Alla mia domanda, Coёz mi comunica tutto il suo scetticismo. Ben comprensibile in un Paese dove – a differenza del nostro e del dibattito in corso da noi – le preferenze non sono mai esistite a nessun livello. Sono escluse dal modo stesso di votare. Per qualsiasi tipo di elezione, l’elettore francese trova all’ingresso del seggio le schede impilate. Tante quanti sono i partiti o i candidati (come nel caso delle primarie). Deve prenderne almeno due, infilando poi nell’urna quella del partito o del candidato di riferimento. Niente di comparabile con il nostro sistema delle preferenze. Con lo scrivere sulla scheda il cognome del candidato con il lapis.

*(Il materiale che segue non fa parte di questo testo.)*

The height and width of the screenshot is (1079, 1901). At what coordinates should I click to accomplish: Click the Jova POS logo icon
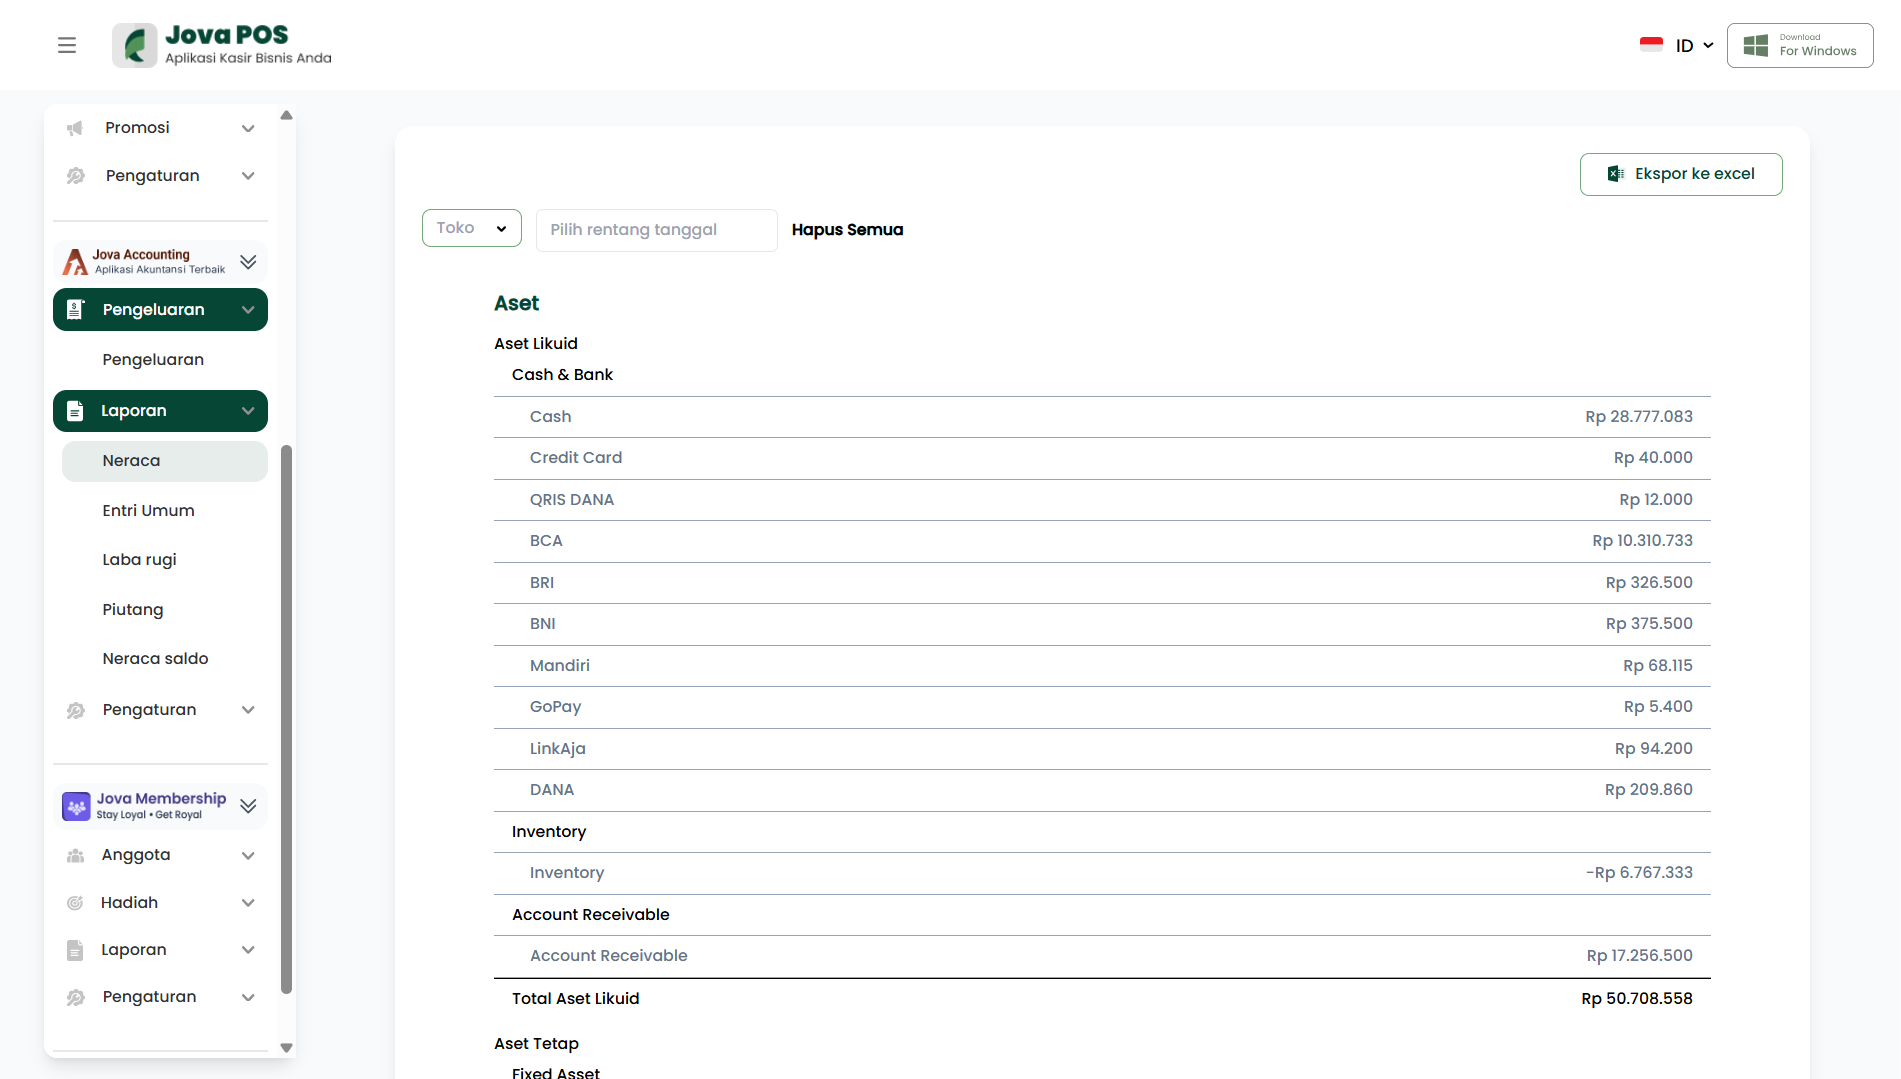(x=135, y=45)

La conversazione è terminata. Dopo un paio d’ore, alle 19,00, con la chiusura dei seggi sarebbero cominciati ad affluire i risultati. Tra i presenti, l’ottimismo per il lavoro comune di questi mesi si tocca con mano. Al di là del candidato di ciascuno. A distanza di qualche giorno, i primi sondaggi indicano che François Hollande, “l’uomo tranquillo” scelto dagli elettori per contrastare un Sarkosy sempre meno amato, è nettamente in testa. Certamente, da qui al 22 aprile 2012 può succedere di tutto. Comprese rimonte le più difficili. Il candidato socialista dovrà entrare nel merito delle sue proposte, al momento ancora vaghe. Sulla riforma del welfare ma soprattutto sul ritorno della pensione a 60 anni. Argomento, quest’ultimo, che potrebbe interessare da vicino anche noi, proprio nelle ore in cui si parla di un innalzamento della vita lavorativa a 67 anni. E poi Nicolas Sarkosy è avversario ostico. Dotato di carisma, al pari di Berlusconi dà il meglio di sé nelle campagne elettorali. Ma intanto, la strada intrapresa dal PS con la scelta delle primarie e con il rinnovato impegno di tanti francesi alla partecipazione pubblica, sembra quella giusta per tornare alla guida del Paese.